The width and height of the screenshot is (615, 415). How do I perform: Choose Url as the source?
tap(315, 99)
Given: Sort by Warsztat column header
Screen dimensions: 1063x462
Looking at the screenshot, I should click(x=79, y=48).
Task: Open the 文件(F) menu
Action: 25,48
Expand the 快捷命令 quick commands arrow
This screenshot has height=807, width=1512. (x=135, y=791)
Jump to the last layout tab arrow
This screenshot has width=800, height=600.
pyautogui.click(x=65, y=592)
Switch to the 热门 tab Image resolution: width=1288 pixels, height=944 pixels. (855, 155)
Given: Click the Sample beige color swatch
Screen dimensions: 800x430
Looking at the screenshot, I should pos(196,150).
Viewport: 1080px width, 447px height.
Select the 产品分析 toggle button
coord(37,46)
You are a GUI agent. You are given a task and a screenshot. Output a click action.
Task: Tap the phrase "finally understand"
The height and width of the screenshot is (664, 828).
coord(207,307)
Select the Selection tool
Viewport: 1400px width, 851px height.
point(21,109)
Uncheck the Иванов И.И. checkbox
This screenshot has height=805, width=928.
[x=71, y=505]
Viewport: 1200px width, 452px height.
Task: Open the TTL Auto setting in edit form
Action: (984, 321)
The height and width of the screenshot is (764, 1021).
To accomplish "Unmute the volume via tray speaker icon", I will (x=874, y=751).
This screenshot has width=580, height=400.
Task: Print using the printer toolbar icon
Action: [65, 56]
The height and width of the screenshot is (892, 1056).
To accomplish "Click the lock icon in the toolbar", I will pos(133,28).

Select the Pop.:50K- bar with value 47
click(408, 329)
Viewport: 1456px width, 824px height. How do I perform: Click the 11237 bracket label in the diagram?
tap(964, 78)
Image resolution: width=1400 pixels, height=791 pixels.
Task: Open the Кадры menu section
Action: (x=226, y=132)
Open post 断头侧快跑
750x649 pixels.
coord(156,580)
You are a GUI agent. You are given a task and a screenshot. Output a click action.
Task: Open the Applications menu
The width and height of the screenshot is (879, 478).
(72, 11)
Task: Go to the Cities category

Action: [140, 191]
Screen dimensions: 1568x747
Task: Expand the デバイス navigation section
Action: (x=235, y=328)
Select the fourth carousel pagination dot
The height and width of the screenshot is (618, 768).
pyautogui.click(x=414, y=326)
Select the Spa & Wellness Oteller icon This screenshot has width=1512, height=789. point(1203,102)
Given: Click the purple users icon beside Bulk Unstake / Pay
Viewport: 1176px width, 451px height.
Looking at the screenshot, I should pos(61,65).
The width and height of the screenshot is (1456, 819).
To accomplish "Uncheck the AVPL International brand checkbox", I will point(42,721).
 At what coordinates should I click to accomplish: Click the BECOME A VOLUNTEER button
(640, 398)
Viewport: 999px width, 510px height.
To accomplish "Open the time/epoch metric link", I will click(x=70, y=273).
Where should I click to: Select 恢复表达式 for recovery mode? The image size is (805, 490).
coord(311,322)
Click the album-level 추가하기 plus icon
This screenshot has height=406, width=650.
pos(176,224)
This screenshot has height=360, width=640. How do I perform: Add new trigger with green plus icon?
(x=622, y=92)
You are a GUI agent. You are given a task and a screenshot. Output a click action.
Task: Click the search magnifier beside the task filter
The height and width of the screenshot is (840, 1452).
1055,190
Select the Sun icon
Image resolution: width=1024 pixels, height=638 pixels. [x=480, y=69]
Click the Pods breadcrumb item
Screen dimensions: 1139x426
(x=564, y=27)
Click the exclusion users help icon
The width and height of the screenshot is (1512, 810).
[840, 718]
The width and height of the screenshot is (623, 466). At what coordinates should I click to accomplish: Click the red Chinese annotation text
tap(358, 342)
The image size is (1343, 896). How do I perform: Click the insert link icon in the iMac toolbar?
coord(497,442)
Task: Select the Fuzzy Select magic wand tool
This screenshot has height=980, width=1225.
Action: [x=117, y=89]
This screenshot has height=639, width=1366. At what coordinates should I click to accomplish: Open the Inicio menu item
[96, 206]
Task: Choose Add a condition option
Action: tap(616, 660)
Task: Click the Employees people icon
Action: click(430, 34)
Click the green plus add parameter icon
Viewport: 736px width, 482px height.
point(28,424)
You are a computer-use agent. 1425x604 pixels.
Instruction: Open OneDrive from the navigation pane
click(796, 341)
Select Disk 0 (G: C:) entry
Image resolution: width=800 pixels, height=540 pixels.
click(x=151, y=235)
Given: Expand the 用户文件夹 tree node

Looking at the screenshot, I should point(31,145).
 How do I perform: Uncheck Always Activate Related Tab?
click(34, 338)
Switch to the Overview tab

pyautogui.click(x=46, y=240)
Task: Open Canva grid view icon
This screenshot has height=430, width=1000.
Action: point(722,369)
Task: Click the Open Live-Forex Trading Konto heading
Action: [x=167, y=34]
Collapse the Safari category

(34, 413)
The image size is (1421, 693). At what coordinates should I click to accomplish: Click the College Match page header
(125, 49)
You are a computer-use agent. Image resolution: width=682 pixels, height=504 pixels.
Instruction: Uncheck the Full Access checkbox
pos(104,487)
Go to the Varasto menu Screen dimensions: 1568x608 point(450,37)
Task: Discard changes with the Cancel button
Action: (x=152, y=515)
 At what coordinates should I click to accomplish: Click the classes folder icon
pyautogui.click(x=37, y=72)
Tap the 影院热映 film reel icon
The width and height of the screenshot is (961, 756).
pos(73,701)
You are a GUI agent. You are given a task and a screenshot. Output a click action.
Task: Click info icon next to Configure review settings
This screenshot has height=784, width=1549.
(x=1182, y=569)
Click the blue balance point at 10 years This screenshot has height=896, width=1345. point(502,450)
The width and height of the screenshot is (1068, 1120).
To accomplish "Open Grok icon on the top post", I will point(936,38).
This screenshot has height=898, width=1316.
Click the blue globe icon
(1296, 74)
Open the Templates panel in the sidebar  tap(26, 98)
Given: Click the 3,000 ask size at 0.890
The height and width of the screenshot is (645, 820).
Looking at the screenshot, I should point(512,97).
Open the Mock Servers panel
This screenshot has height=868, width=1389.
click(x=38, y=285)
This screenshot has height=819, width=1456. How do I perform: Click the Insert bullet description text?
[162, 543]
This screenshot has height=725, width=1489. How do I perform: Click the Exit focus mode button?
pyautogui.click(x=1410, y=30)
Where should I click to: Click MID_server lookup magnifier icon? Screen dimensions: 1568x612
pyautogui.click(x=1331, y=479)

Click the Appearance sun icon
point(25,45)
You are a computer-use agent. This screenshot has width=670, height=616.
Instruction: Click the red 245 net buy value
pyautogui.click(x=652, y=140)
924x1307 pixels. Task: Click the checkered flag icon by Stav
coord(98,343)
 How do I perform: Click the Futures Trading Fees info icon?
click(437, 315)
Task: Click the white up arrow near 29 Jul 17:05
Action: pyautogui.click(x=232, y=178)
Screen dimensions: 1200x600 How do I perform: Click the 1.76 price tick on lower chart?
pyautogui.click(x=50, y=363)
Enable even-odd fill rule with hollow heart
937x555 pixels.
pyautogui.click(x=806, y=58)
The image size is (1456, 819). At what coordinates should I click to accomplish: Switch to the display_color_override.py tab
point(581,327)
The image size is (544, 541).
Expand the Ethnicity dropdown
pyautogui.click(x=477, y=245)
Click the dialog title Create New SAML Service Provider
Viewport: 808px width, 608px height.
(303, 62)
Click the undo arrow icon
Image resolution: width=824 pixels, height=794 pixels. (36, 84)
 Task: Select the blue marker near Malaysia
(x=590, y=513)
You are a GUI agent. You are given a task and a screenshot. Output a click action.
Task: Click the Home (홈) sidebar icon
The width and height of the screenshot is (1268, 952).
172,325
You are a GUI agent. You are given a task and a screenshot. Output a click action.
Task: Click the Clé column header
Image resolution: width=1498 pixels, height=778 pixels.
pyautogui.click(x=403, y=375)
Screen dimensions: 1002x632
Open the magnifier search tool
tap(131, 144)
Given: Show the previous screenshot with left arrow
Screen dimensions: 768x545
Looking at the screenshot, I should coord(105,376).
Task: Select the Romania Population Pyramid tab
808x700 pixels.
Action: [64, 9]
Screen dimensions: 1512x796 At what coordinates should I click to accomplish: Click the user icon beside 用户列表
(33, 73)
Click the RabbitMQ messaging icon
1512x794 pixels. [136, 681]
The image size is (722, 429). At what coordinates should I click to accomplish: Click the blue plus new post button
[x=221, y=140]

***

## Prompt
Copy the lines of the records word for word, starting at the line that contains "Switch to the 热门" and ending at the line that contains "Looking at the screenshot, I should pos(196,150).".

## Output of the task
Switch to the 热门 tab Image resolution: width=1288 pixels, height=944 pixels. (855, 155)
Given: Click the Sample beige color swatch
Screen dimensions: 800x430
Looking at the screenshot, I should pos(196,150).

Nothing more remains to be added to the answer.